* **GIVEN PASSAGE**:
_ _ _ _ _ _ _
A couple of years back, I was sitting at the Toronto Reference Library on a cold winter day. A Spanish-speaking couple approached and took the seats across from me at a table I was working at. I read gender off the body and identify one as a woman. Perhaps even high femme. They were wearing a vibrant sweater while working on their HP laptop which matched the colour palette of their sweater.


There is silence at our table. All three of us are working independently on our individual tasks. Suddenly I feel a tickle in my throat. As I cleared my throat, I realize that she too had done the same. Silence at our table has been broken by a simultaneous clearing of both our throats. In this instant, we are synchronized down to the second. Did I affect her, or she me? I was doing work on shame and affect theory in that very moment of being affected, so the affective-ness of it all, was not lost on me. I wondered if she too caught it. I said nothing.
_ _ _ _ _ _ _
* **WHAT YOU NEED TO DO**:
- a) In the passage about the library encounter, where was the writer sitting on the cold winter day?
- b) Reproduce the passage about the library encounter word for word, starting at "A couple of" and ending at "of their sweater.".
The records below this text were drawn from a separate, unrelated source.

* **RECORD EXTRACTS**:
_ _ _ _ _ _ _
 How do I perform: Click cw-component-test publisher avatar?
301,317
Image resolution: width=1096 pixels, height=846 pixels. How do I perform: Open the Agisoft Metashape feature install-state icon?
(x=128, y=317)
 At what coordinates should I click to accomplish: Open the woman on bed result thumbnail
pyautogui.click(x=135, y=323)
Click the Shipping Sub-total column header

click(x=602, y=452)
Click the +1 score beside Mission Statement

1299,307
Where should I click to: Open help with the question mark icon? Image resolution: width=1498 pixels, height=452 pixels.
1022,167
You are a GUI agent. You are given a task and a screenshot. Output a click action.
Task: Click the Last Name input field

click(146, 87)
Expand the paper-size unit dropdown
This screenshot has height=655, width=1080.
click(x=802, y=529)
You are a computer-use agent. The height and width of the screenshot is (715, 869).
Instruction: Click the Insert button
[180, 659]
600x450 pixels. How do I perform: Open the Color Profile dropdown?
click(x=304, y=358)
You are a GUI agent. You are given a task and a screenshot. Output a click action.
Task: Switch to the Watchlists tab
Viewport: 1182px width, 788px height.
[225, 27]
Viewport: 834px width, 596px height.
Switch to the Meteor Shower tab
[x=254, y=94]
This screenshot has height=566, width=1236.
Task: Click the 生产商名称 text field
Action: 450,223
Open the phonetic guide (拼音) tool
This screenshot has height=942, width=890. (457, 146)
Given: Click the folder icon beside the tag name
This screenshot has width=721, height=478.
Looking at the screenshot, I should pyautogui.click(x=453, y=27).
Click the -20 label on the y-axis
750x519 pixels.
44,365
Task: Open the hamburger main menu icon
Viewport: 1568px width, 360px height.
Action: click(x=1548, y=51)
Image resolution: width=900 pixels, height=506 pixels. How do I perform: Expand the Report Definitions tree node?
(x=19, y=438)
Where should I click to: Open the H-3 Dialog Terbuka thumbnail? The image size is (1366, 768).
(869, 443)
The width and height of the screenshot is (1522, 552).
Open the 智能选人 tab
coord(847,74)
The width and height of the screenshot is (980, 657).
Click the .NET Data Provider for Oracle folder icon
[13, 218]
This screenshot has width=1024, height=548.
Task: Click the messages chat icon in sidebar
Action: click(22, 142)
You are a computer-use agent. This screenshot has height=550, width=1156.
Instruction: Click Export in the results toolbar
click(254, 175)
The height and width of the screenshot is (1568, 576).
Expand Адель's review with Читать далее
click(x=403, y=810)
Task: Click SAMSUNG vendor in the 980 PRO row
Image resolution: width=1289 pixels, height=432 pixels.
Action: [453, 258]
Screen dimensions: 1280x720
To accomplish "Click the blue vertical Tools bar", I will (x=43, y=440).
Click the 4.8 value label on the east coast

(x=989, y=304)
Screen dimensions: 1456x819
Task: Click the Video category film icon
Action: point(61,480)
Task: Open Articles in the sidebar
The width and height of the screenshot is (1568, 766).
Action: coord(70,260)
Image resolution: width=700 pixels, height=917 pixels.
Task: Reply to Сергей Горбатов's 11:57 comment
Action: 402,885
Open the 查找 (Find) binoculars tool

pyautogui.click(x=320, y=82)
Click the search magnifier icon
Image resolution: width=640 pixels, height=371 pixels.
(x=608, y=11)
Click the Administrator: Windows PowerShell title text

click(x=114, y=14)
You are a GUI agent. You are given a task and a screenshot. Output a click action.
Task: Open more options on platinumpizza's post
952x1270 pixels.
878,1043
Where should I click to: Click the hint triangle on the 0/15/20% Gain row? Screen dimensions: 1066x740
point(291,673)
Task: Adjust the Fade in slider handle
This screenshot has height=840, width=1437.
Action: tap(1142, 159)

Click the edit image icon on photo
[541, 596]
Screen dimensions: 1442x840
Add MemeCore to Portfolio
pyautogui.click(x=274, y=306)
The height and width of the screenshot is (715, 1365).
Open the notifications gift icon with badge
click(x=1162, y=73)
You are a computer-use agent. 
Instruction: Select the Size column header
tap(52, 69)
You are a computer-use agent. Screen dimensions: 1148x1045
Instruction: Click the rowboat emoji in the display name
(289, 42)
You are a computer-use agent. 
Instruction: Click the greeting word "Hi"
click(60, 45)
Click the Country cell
_ _ _ _ _ _ _
* **ANSWER SET**:
- a) At the Toronto Reference Library.

- b)
A couple of years back, I was sitting at the Toronto Reference Library on a cold winter day. A Spanish-speaking couple approached and took the seats across from me at a table I was working at. I read gender off the body and identify one as a woman. Perhaps even high femme. They were wearing a vibrant sweater while working on their HP laptop which matched the colour palette of their sweater.